America Makes opens $25.6 million funding calls, Axtra3D expands in North America
Axtra3D's reseller deal is the one piece desktop buyers can act on, while America Makes' $25.6 million calls and RIT's metal implant work stay mostly upstream.

If you print at a bench instead of on a factory floor, only one item in this bundle really changes what you can buy right now: Axtra3D has widened its North American reach through a reseller agreement with Dynamism. The defense funding calls and the medical metal research matter, but they are industry signals, not something you can install on a desktop machine this week.
The Axtra3D move landed on May 12, 2026 and expands access to the company’s Hybrid PhotoSynthesis technology, the Lumia X1 production 3D printer, and the Axtra.Workflow software platform. Dynamism, which pitches itself as a 3D printing advisory, hardware, software, and training provider, gives Axtra3D a sales channel built for production-focused customers across tooling, aerospace, automotive, healthcare, and industrial manufacturing. For anyone shopping in the higher-end resin space, that is the actionable news here. For most hobbyists, it is a pro-market play worth watching, not an immediate upgrade path.
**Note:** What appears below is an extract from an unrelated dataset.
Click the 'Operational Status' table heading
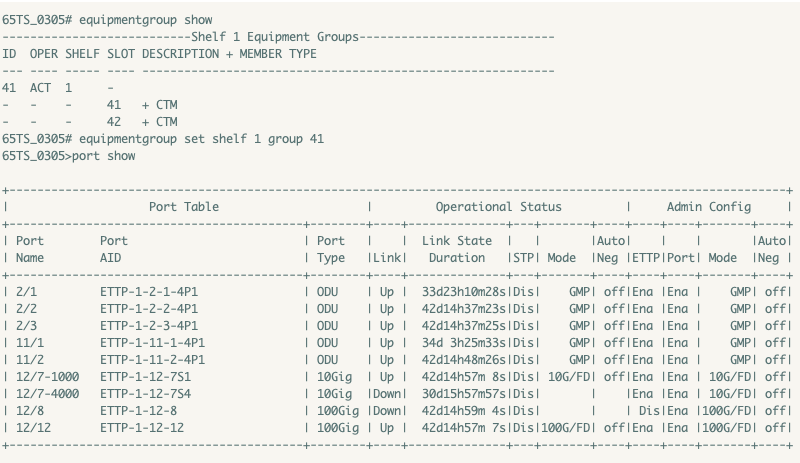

The biggest funding story is farther upstream. America Makes and the National Center for Defense Manufacturing and Machining announced two 2026 project calls totaling $25.6 million. MIAMI, short for Maturation Initiative for Additive Metals Interchangeability, is worth $12.4 million and is aimed at proving that metallic additive manufacturing materials can reliably replace traditional alloys in Department of War weapon system components. Three awards are anticipated there. INSITE, or INtegrated System for In-situ Testing & Evaluation, is worth $13.2 million and is designed to build an integrated quality-assurance system that combines in-situ monitoring with post-build inspection. That call is funded through the Office of the Under Secretary of War, Acquisition and Sustainment, Industrial Base Analysis and Sustainment Program, and one award is expected.

That money will not change what lands on a hobbyist workbench next month, but it does point to where the metal side of the industry is spending its energy. If you follow service bureaus, certified parts, or the materials pipeline behind industrial printers, these are the calls to keep an eye on. If you are looking for slicer settings, new filament, or a smarter first layer, this is safe to file under upstream noise for now.
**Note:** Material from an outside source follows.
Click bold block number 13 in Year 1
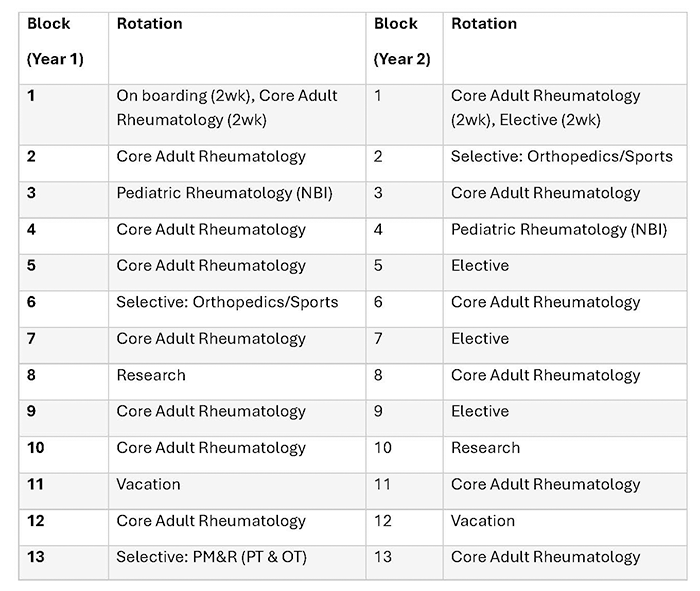 pyautogui.click(x=36, y=557)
The one research item in the bundle sits even farther from consumer FDM, but it is still worth noting. Rochester Institute of Technology highlighted work from Ph.D. candidate Valeria Marin Montealegre on zinc-based bio-metals and molten metal jetting for facial bone implants, with the research window running April 27 to 30, 2026. That is reconstructive-surgery territory, not desktop printing territory, but it shows how fast additive keeps moving into patient-specific metal parts.

So the practical takeaway is simple: Axtra3D’s reseller expansion is the only piece here that changes a buying decision today. The $25.6 million in America Makes calls and the RIT implant work are the kind of developments that shape the next layer of the industry, while desktop makers can watch them without mistaking them for immediate shopping-list news.